'The twist is perfection. I think it's just about the cleverest thing I've ever read' Gillian McAllister The twistiest murder mystery you are ever likely to read? A story about a family that does the unthinkable in order to save the life of one of its beloved members? Both? Or something else altogether? You'll have to read until the very last word in order to find out… You think it will never happen to the ring of the bell, the policeman on the doorstep. What he says traps you in a nightmare that starts with the words, 'I'm afraid…' Sally Lambert is also afraid, and desperate enough to consider the unthinkable. Is it really, definitely, impossible to escape from this horror? Maybe not. There's always something you can do, right? Of course, no one would ever do this particular something – except the Lamberts, who might have to. No one has ever gone this far. Until Sally decides that the Lamberts will…
Author

Sophie Hannah is an internationally bestselling writer of psychological crime fiction, published in 27 countries.
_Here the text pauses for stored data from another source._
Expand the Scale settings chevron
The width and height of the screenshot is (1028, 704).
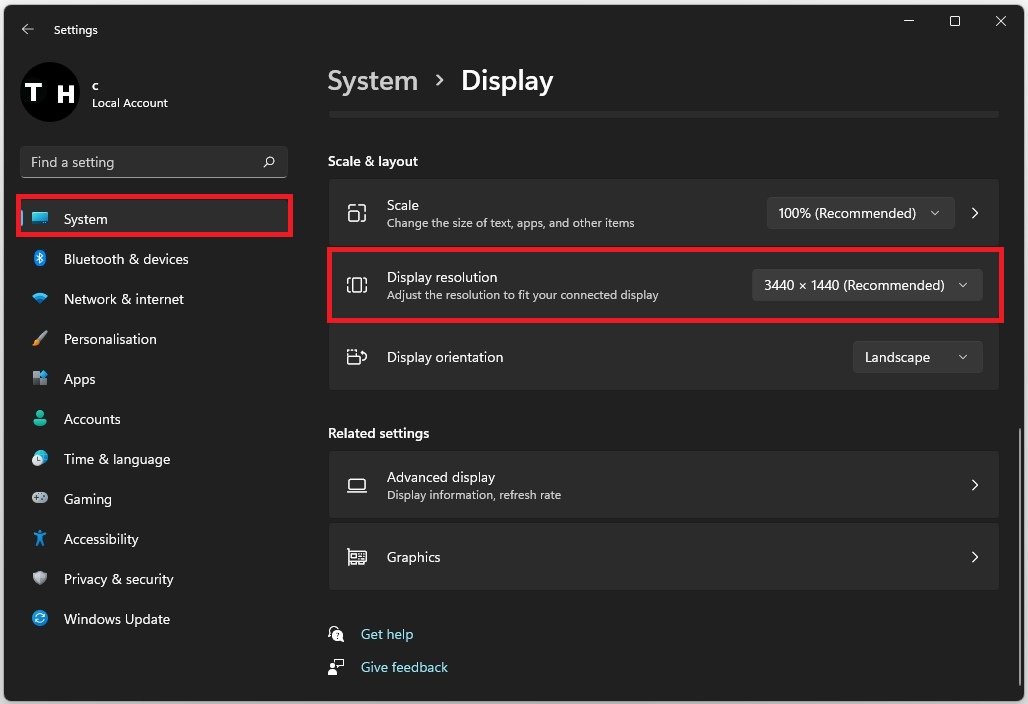point(975,213)
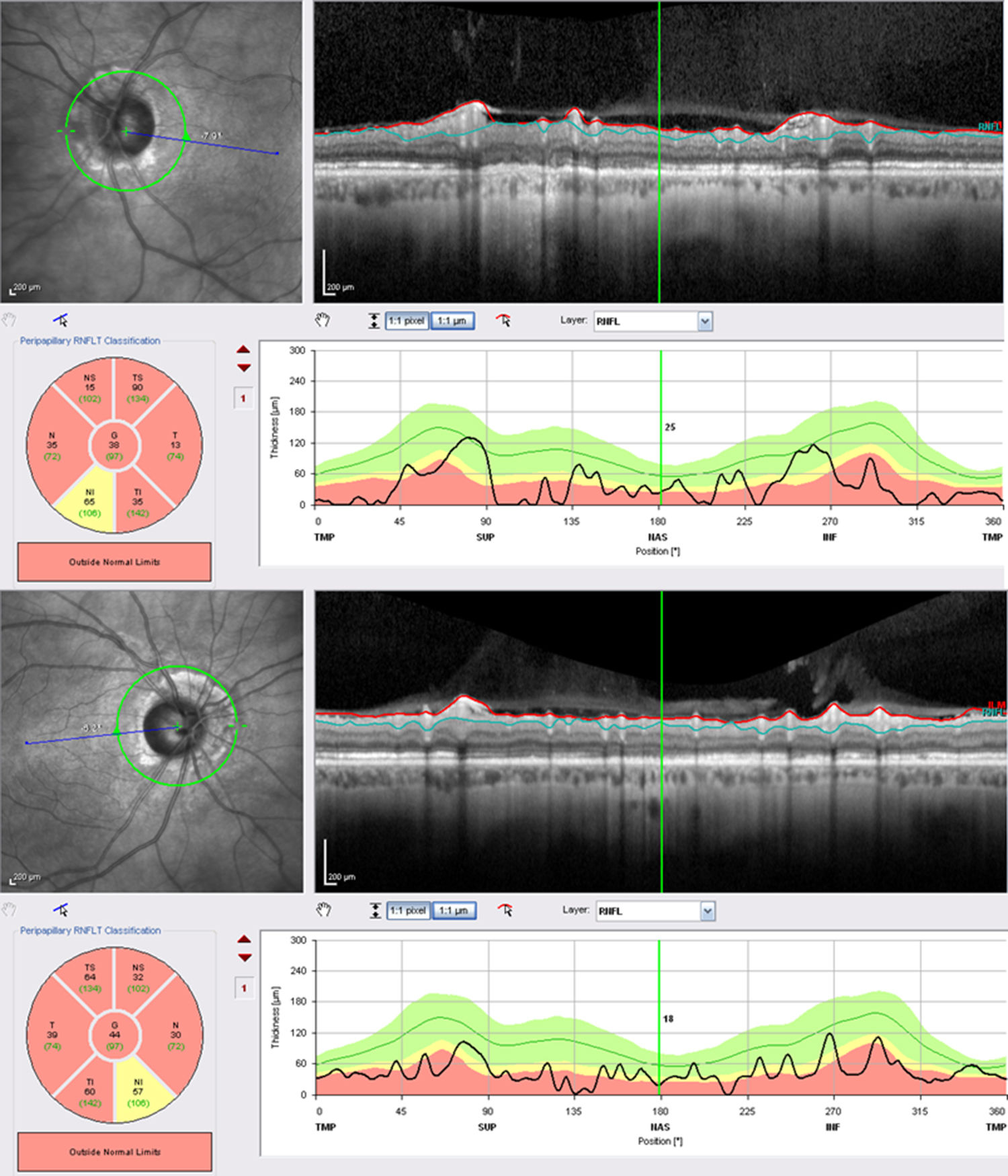This screenshot has height=1176, width=1008.
Task: Click upper Outside Normal Limits classification box
Action: 114,562
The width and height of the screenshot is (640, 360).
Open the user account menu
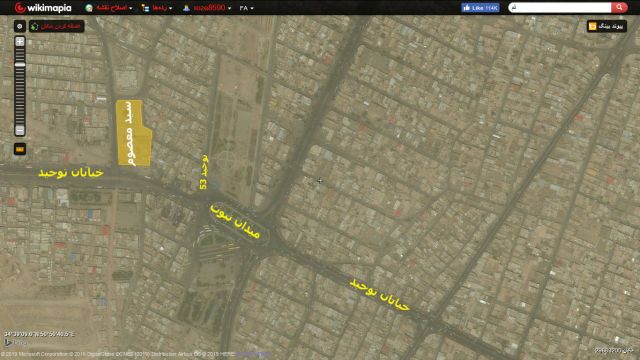point(207,8)
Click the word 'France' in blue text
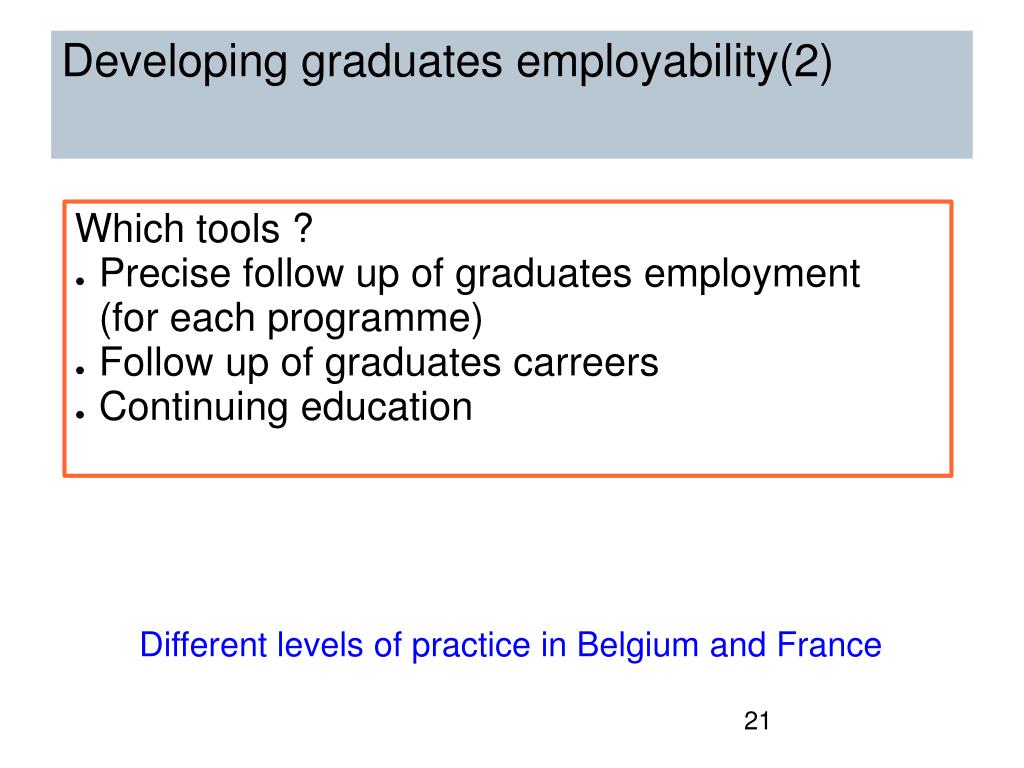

In 2013, her latest novel, The Carrier, won the Crime Thriller of the Year Award at the Specsavers National Book Awards. Two of Sophie’s crime novels, The Point of Rescue and The Other Half Lives, have been adapted for television and appeared on ITV1 under the series title Case Sensitive in 2011 and 2012. In 2004, Sophie won first prize in the Daphne Du Maurier Festival Short Story Competition for her suspense story The Octopus Nest, which is now published in her first collection of short stories, The Fantastic Book of Everybody’s Secrets. Sophie has also published five collections of poetry. Her fifth, Pessimism for Beginners, was shortlisted for the 2007 T S Eliot Award. Her poetry is studied at GCSE, A-level and degree level across the UK. From 1997 to 1999 she was Fellow Commoner in Creative Arts at Trinity College, Cambridge, and between 1999 and 2001 she was a fellow of Wolfson College, Oxford. She is forty-one and lives with her husband and children in Cambridge, where she is a Fellow Commoner at Lucy Cavendish College. She is currently working on a new challenge for the little grey cells of Hercule Poirot, Agatha Christie’s famous detective.